She told me she wanted to come to Hamilton because Mission didn’t offer sign language as a foreign language. Also because of Hamilton’s program for the hearing impaired. She wanted to be an aide in those classes. She was only in the ninth grade, and she already knew she wanted a career working with deaf kids. She got interested in that kind of work when she was only ten years old and a three-year-old deaf girl moved in next door to them.
“It was so sad,” she’d told me. “That little girl, Sarah, had to work so hard to communicate—and I saw that I could help. I understood her better than her mother did. I don’t exactly know why, but it’s like a special intuition. Sarah was already learning to sign, and I learned some with her. But I want to get better at it.”
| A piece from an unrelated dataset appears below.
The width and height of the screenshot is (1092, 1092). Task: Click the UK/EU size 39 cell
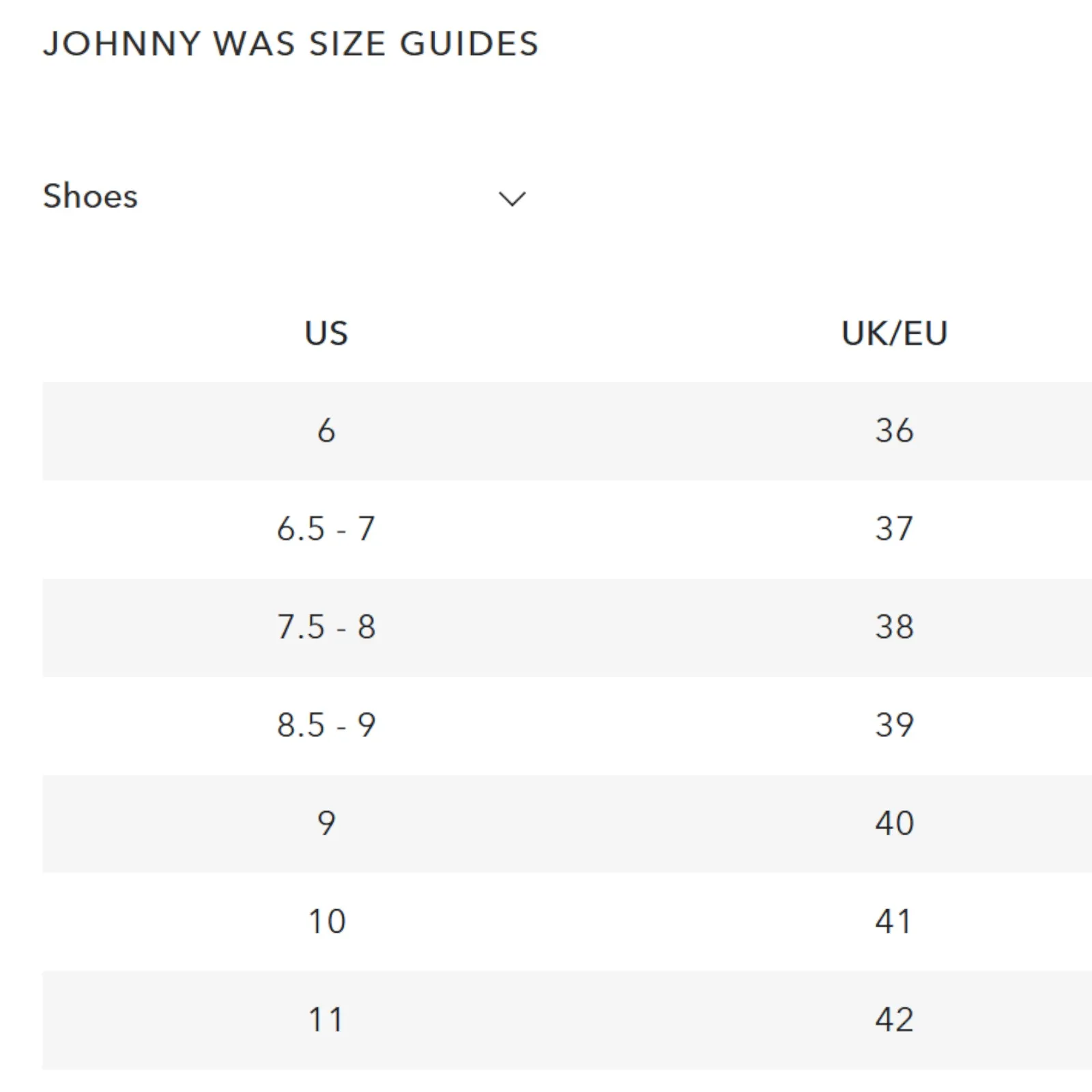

From the very beginning, I liked that Christy cared about people. Later, when I got to know her family, I saw that her mother was like that, too. Mrs. Calderon was always fixing food for a family where the mom was sick, or listening on the phone to someone else’s problems. As far as I could tell, Mr. Calderon mostly cared about being the big boss. But once he helped me replace some hoses on my car. I know he’s not all bad, he’s just often very difficult to get along with. Mrs. Calderon, though—she’s always nice.
But back to the party where Christy and I first talked. We danced for a while, and talked. It was hot and loud in the house, so we went for a walk. There was a cool, light breeze and the air smelled almost clean. I remember how good it felt to be outside, walking along next to Christina.
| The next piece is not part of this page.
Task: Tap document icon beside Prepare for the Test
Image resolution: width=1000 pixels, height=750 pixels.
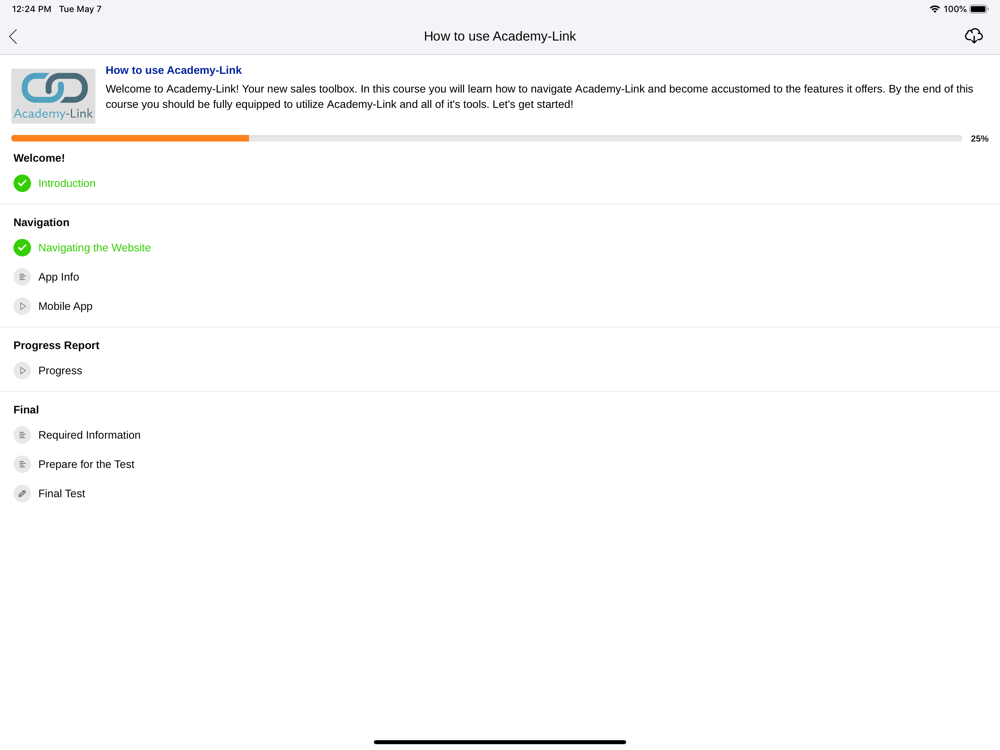Action: 22,464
“Look. See that big house behind those trees?” I asked, pointing in the direction of a huge, run-down house at the end of the street.
“Jeremy and I used to think it was haunted. Jeremy lives just around the corner, and we used to sneak down here at night when I’d stay at his house. We wanted to see a ghost.”
“Do you believe in ghosts?” she asked.
“Not anymore, but I did when I was little. Once Jeremy and I opened a door to a shed. Look. If you look right through there you can see it.”
I stood behind Christina and put my hands on her head, turning it gently to the angle where I thought she could see the old shed. Her hair was soft and fine feeling. She smelled clean and soapy. I leaned closer to her.
“I see it,” she said. “What happened when you opened the door?”
“What?” I’d lost track of our conversation, wondering whether or not I should try to kiss her.
“Your story, about ghosts,” she said, turning to me and smiling a half-smile, like maybe she’d read my mind.
“What happened when you opened the shed door?”
I could feel my face warming and I knew I was turning red. Thank God it was dark.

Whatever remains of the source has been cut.